Erin - brainstorm what the next steps are an include this issue of UX layer in the planning.
Tim - the barriers are not all technology barriers. Can be custom metadata, data models. We should at least write down the barriers. Could be to tell some folks that they are a DSpace shop, maybe best to move off of Fedora.
Erin - need to acknowledge these barriers exist to help with thinking about what happens in next phases of migration work.
Scott - what about service providers who could implement Fedora? Similar to DSpace?
Erin - There are about 25 service providers for DSpace. It is expensive, though, and there are a limit to people who are able to code Fedora. Sharing information with service providers would be valuable to let them know where things are heading with Fedora.

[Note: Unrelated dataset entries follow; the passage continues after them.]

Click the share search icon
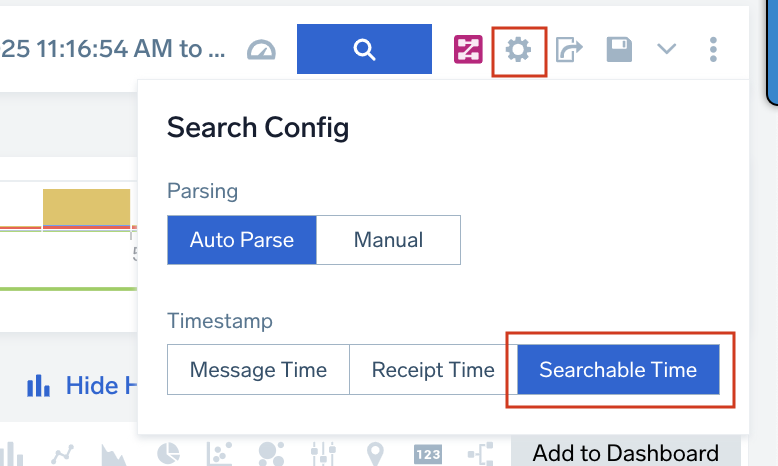The height and width of the screenshot is (466, 778). click(569, 48)
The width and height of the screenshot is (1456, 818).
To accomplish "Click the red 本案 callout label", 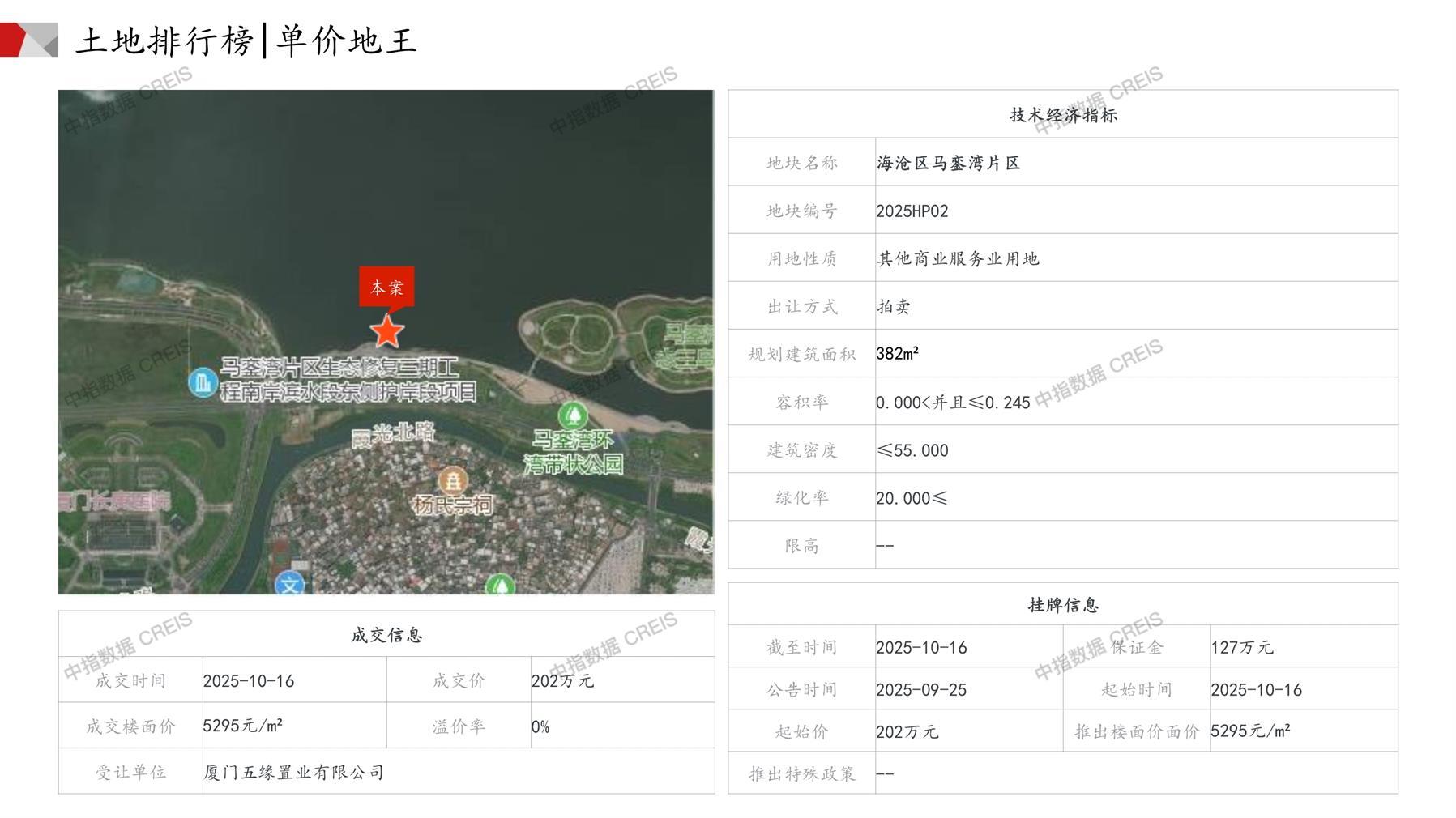I will [386, 287].
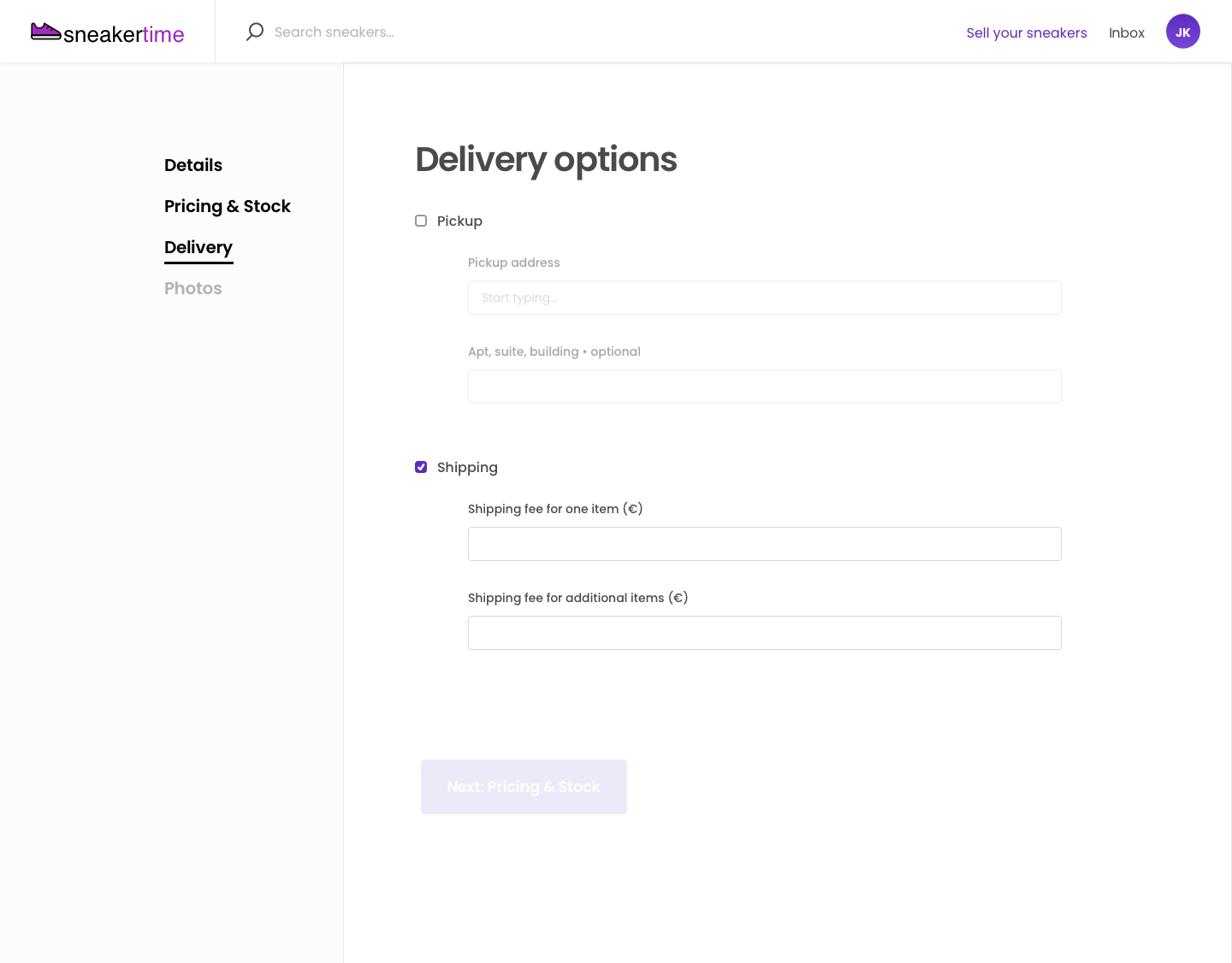Open the JK profile avatar

click(1183, 31)
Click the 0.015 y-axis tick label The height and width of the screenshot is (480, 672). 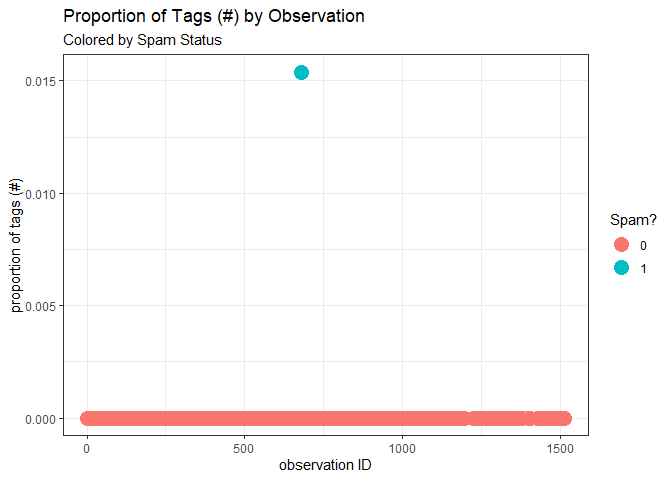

Scott - also work with Lyrasis, consider possibilities, formal encouragement to develop service provider relationships.
David - good to connect with list of schools that need migrations and the service providers in some capacity. Samvera sites still running three all very similar to custom implementations. Migration will involve a lot of custom work. Question - to what degree can we build on and create tools that will help with custom shops. OCFL/6 will be path with custom stuff as it will be easier than getting to 4 or 5.
Erin - need to be deliberate about where we focus our efforts - some institutions will still need to manage their own migrations.
DAvid - front end - Islandora is uniform. custom shops - so many variations can't really make a tool.
Andrew - slides on migrating 3-4 and there are different categories they present in Fedora trainings (see sample slides): content migration, front-end migration, functionality migration (authorization controls, disseminators).
Este - we are planning to migration content and then look at user interface migration second. Like the categories for migration.
Scott - Tools to help with the migration in terms of how to plan for front end, such as how to map Solr from 3-4
David - initial migration, get content over - fairly low barrier, and not that bad in terms of moving to a new version of Fedora. Maybe create a Fedora migration guide?
Erin - great idea. Bridge to Hyku just put out their recommendations. Metadata clean up could wait?
Scott - take data model now and same bitstreams and put in Fedora 6. Maybe later tear things up and expose more linked data but not yet. This isn't that difficult.
David - don't have to convert all XML to RDF. It is not a requirement.
Migration tools
David - there are three that exist - migration-utils, FedoraMigrate, Migrate_7x_claw (based on The Drupal Migrate framework). Can we leverage what is there/update?
Erin - how heavy a lift to make migration-utils compatible for 5.0. A good starting point for the basic content migration. Would need some updating in terms of documentation.
Scott - documentation is a core are for our future development. Google doing 'summer of documentation' "Google Season of Docs" - offering stipends of up to $6,000 for a 3 month documentation writer for technical documentation writers. Could be interesting for Fedora and Duraspace.
Erin - any feedback about the existing documentation about what should be addressed?
Scott - having documentation, and having it up to date. Having a good level of documentation is very helpful, it shows and makes it easy to develop and doing thing
Erin - helps to level the playing field.
Scott - writing good documentation is hard/a skill.
Erin - IMLS is focused on the US, documentation in English, should have documentation translated in other languages, and pursue funding.
David - need ongoing support for translation.
Este - could we start with the Fedora migration guide as a place to have multilingual support?
Tim - can we look at the survey to see what people need the most help with?
Erin - could we add content/metadata/ux migration into the survey?
Este - could we also mine Slack channels to see what kinds of questions come up?